▶ **STATED TASK 1**
In the passage on Diego Maradona, rewrite the paragraph beginning "He is considered one of the greatest players" in a single shorter sentence that keeps its main facts.
▶ **STATED TASK 2**
According to the passage on Diego Maradona, against which team did he make his international debut for Argentina?
▶ **STATED TASK 3**
Carry on the passage on Diego Maradona, picking up after its final sentence.

▶ **SOURCE PASSAGE**
++++++++++
04 December 2020

Diego Armando Maradona — A leftie on the feet, on the hands and on the mind.



El Pibe de Oro is no more. The Golden Boy was 60 years old when he took his inimitable character to regions unknown, but even at that age he was as young as he was in 1977 when, at just 16, he made his international debut for Argentina, against Hungary.

Diego Armando Maradona. We don’t have to say ‘remember that name!’ Simply, it is unforgettable and not just for football fans. And for non-football reasons as well.  Nevertheless it was football that branded him and that’s where the whistle ought to be blown to start things off.

He is considered one of the greatest players of all time and has the rare distinction of sharing the FIFA Player of the 20th Century award with that other unforgettable, Edson Arantes do Nascimento, better known as Pelé.

His bio is out there for anyone interested in the deets, the awards, the accolades, the uniqueness and of course the controversies. And the moves, the incredible free kicks, field vision, creativity, ball control, passing, dribbling, presence and leadership are all a few clicks away. As text and visual.

His is a story. An epic of sorts. And who best can give a nutshell version that the man dubbed (among other distinguished descriptives) ‘Global soccer’s pre-eminent man of letters,’the Uruguayan ‘Literary giant of the Latin American left,’ Eduardo Germán María Hughes Galeano, who was interestingly born just a month before the legendary Pelé.
++++++++++
▶ **DATA SUPPLIED**

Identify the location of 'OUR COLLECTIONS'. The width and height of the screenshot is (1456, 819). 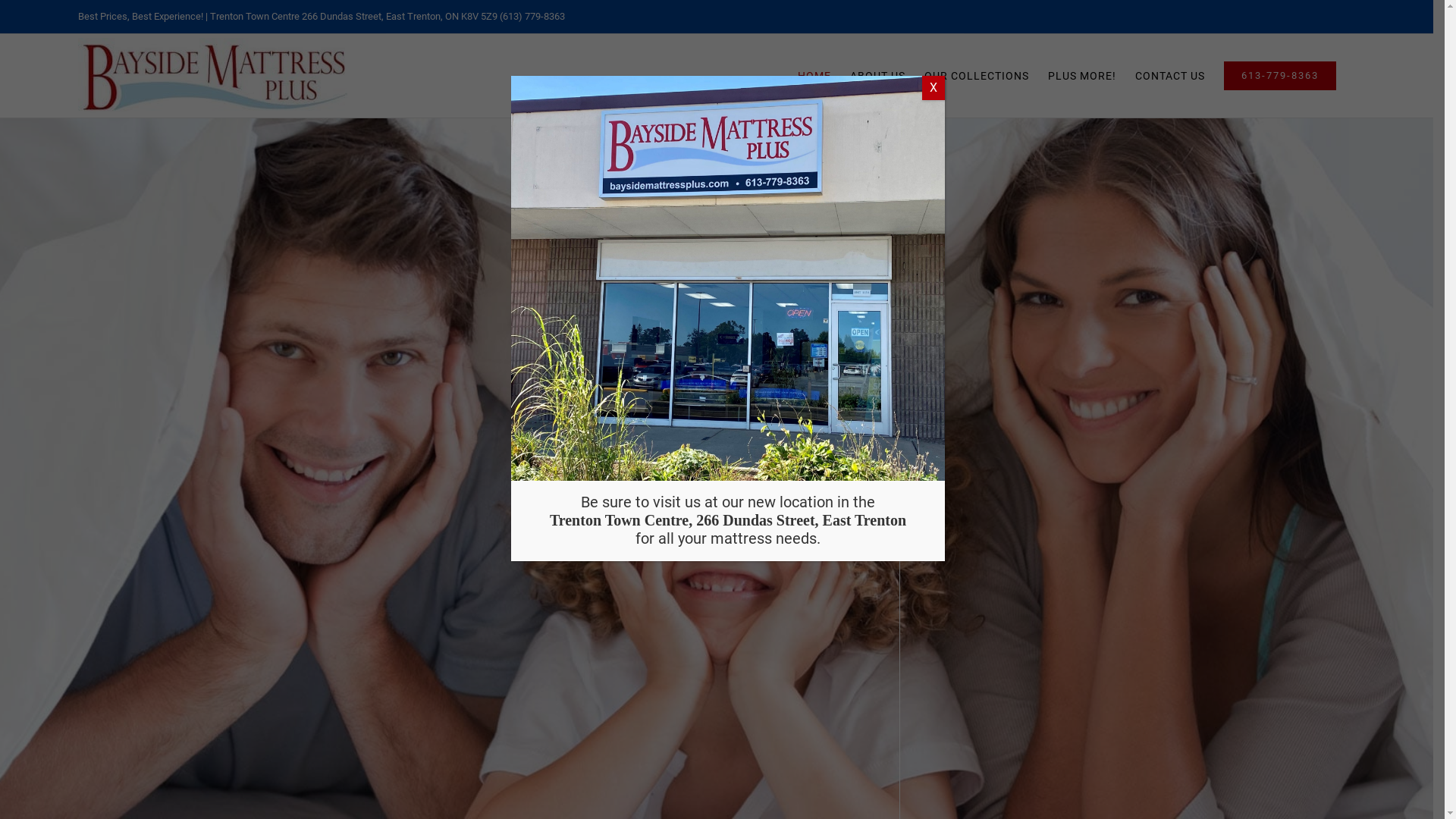
(976, 76).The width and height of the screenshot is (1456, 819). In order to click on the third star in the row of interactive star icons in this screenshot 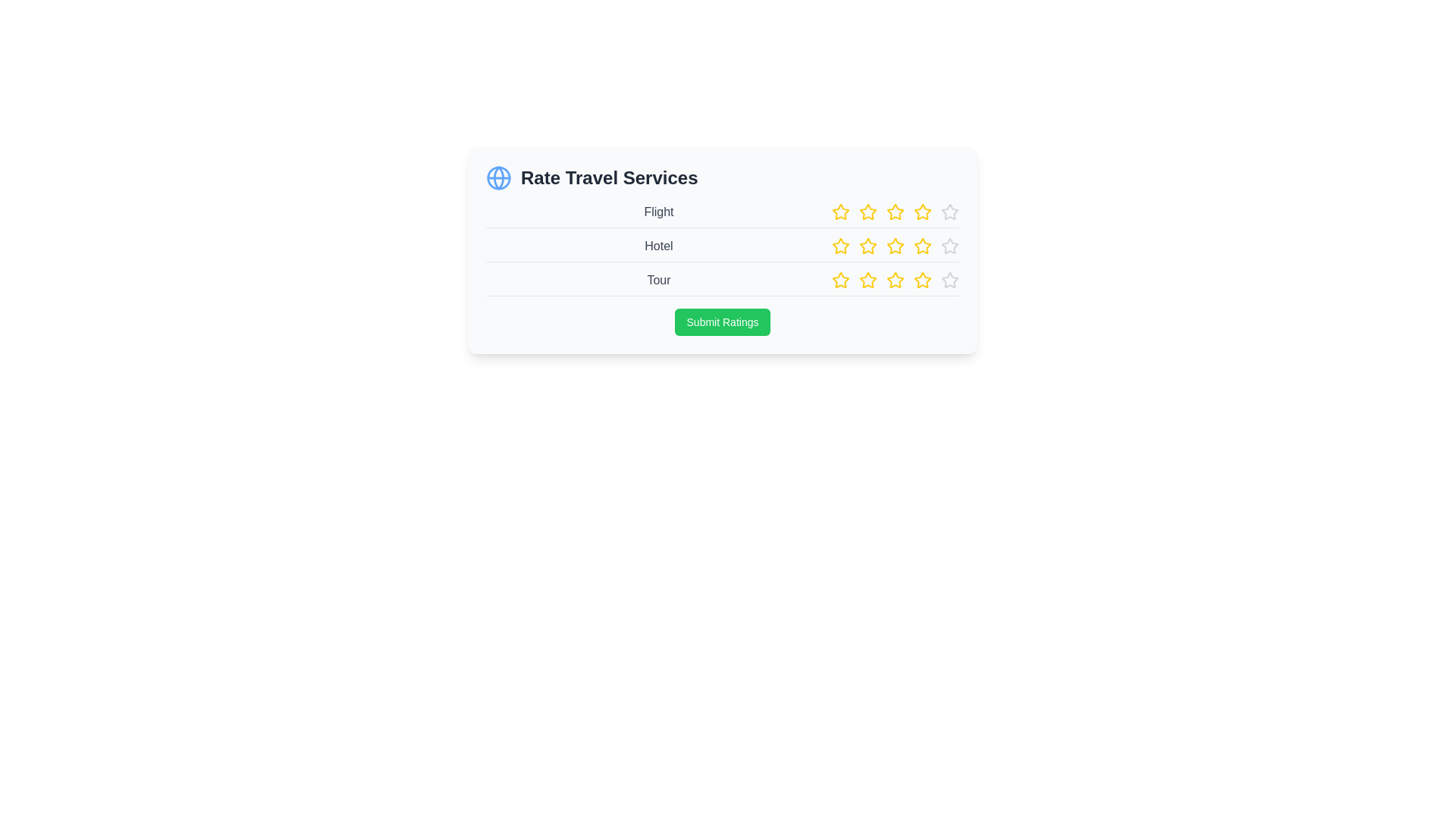, I will do `click(895, 212)`.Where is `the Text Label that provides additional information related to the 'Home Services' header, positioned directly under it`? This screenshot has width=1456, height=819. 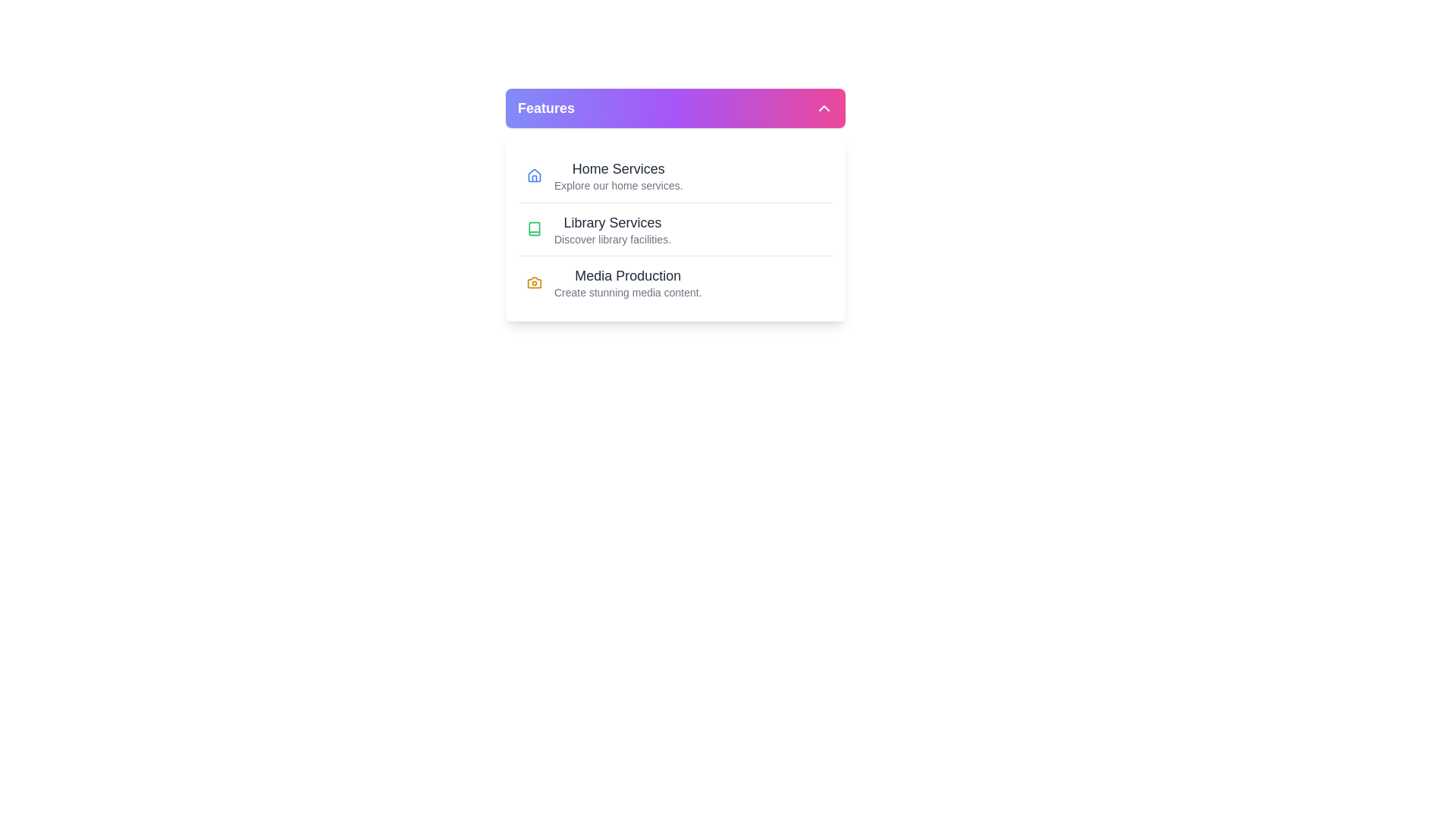
the Text Label that provides additional information related to the 'Home Services' header, positioned directly under it is located at coordinates (618, 185).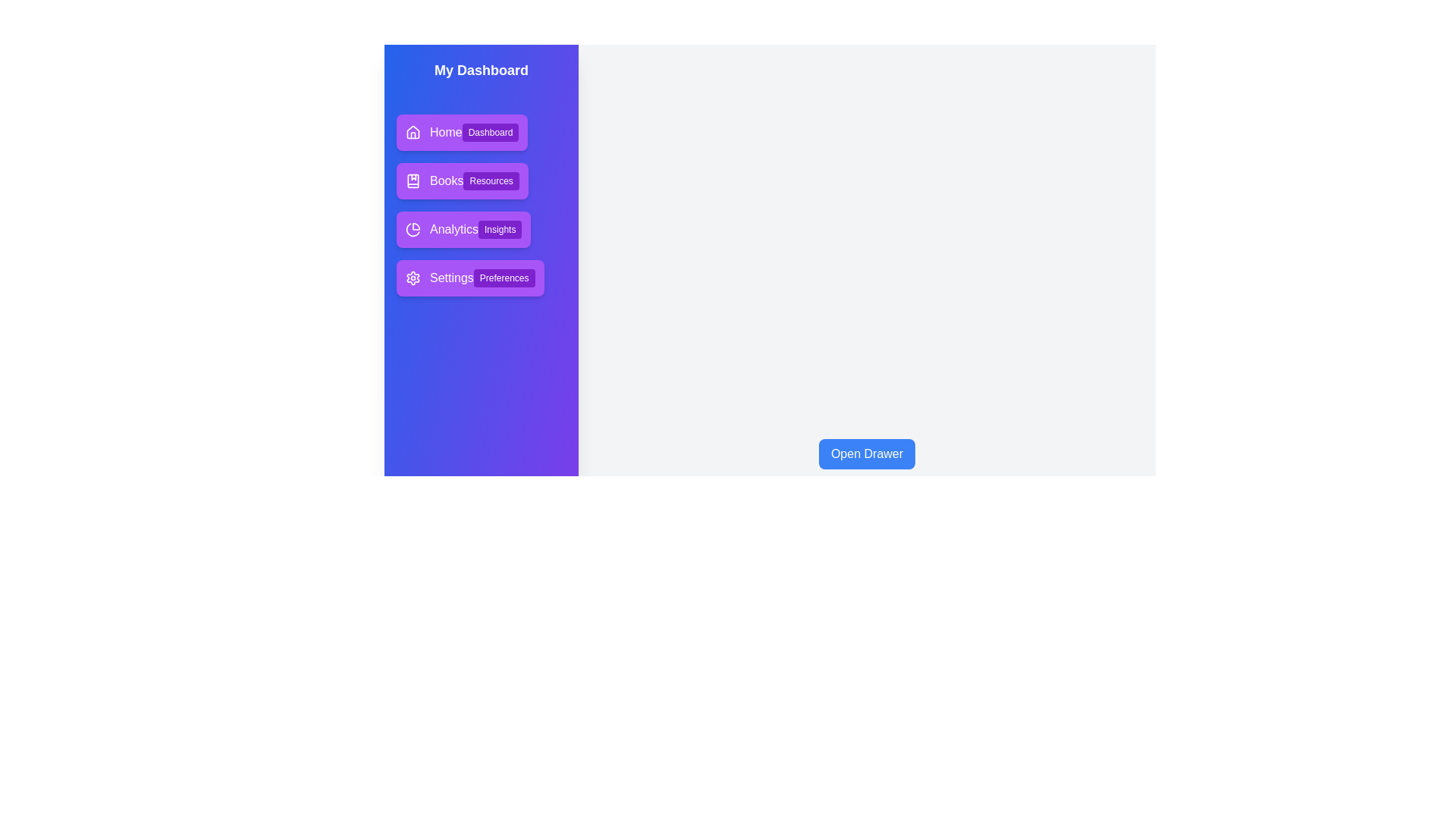  Describe the element at coordinates (469, 278) in the screenshot. I see `the menu item Settings to select it` at that location.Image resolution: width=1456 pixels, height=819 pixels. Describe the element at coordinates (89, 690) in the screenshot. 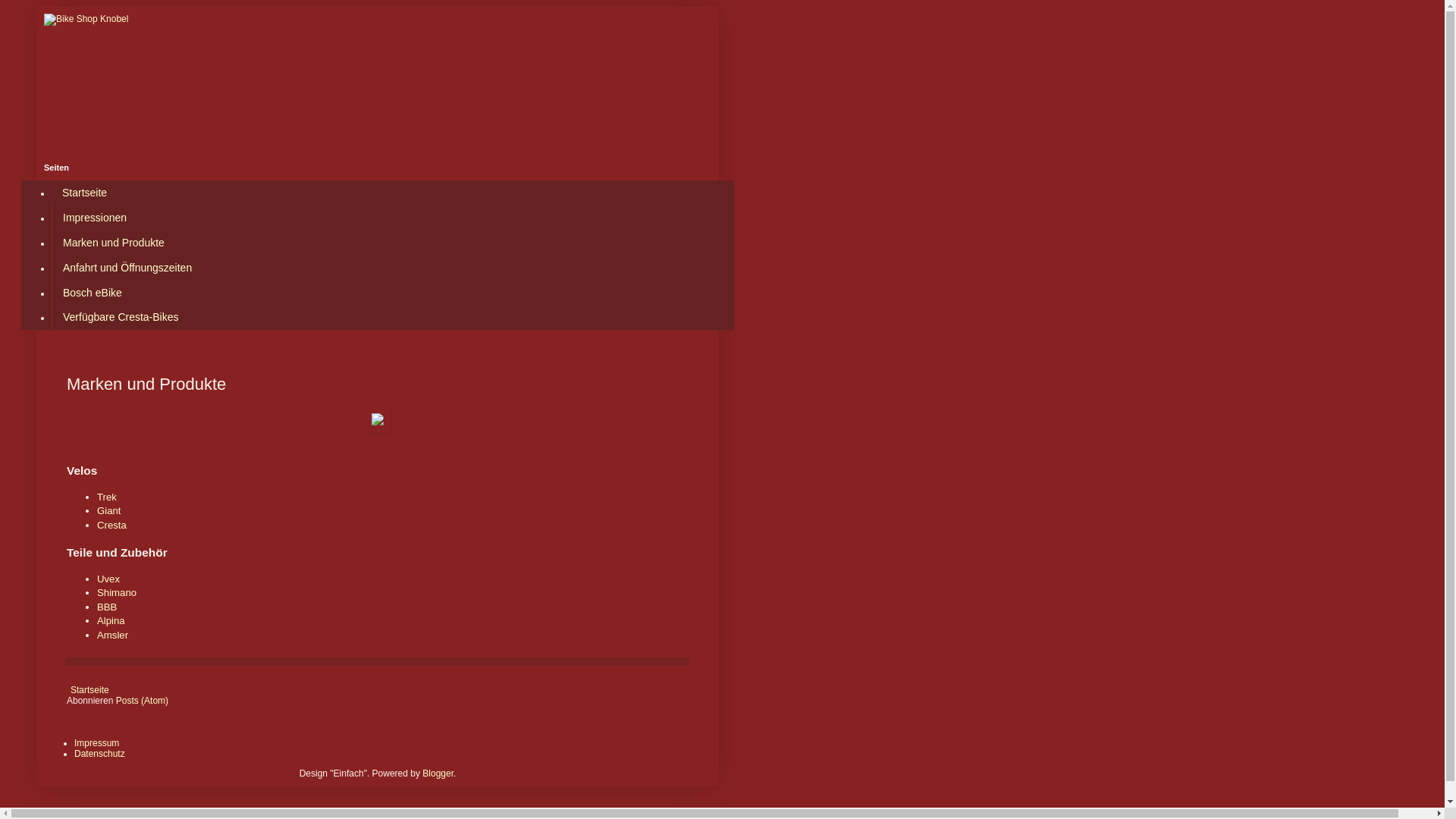

I see `'Startseite'` at that location.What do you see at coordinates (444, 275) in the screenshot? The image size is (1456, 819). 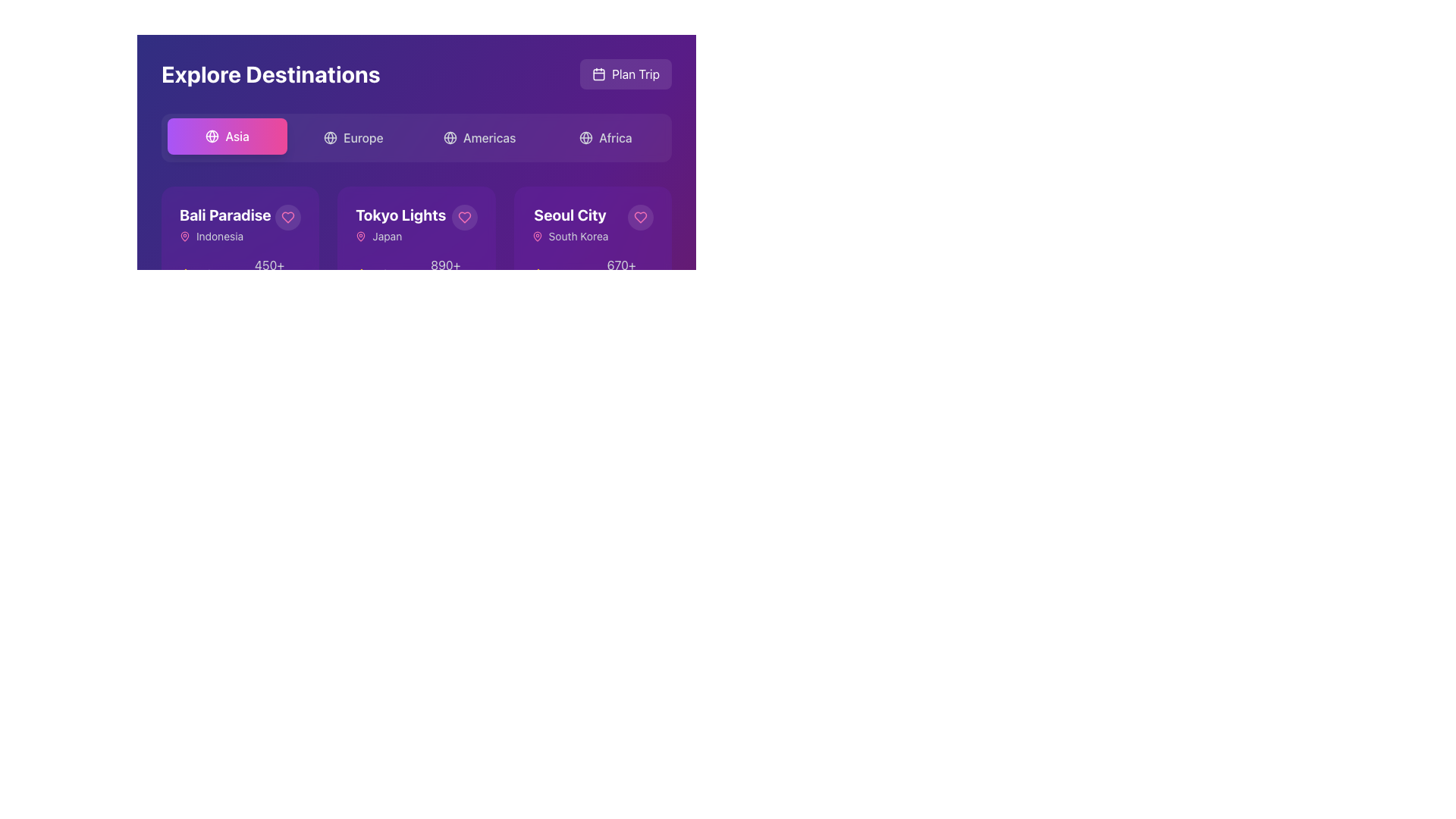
++++++++++
▶ **TASK RESPONSE 1**
Maradona is regarded as one of the greatest players ever and shares the FIFA Player of the 20th Century award with Pelé, born Edson Arantes do Nascimento.

▶ **TASK RESPONSE 2**
Hungary.

▶ **TASK RESPONSE 3**
Galeano’s ‘Football in sun and shadow,’ considered one of the top 100 sports books of all time, is a history of soccer which, according to The New Yorker ‘stands out like Pelé on a field of second-stringers.’ ‘Stands out like Maradona,’ would also work.

‘No one can predict the devilish tricks this inventor of surprises will dream up for the simple joy of throwing the computers off track, tricks he never repeats. He's not quick, more like a short-legged bull, but he carries the ball sewn to his foot and he's got eyes all over his body. His acrobatics light up the field....In the frigid soccer of the end of the century, which detests defeat and forbids all fun, that man was one of the few who proved that fantasy can be efficient.’

This is true. On and off the football field. On and off football, too. The media outfit Redfishstream speaks of that ‘other side’ of Maradona which, arguably, was as key a heart-part as football was thus in a short but pertinent note of appreciation:

‘Diego Maradona, anti-imperialist, socialist and arguably the greatest football player of all time passed away at the age of 60.

‘Maradona was a leftist on the football fields and also in politics. As a football player he tirelessly fought against corruption in the International Federation of Association Football (FIFA), which he compared to a mafia. He struggled to unionize football players and in the late 90s, Maradona, with other prominent stars, formed the International Association of Professional Football Players to defend players' rights.

‘Maradona, also known as "El 10", openly showed his support to left-wing, socialist and progressive movements and governments in the world and specifically in Latin America. He also openly defied imperialism and colonialism and was a firm supporter of the Palestinian cause saying "in my heart I am Palestinian." and "I am a defender of the Palestinian people, I respect them and sympathize with them, I support Palestine without fear”.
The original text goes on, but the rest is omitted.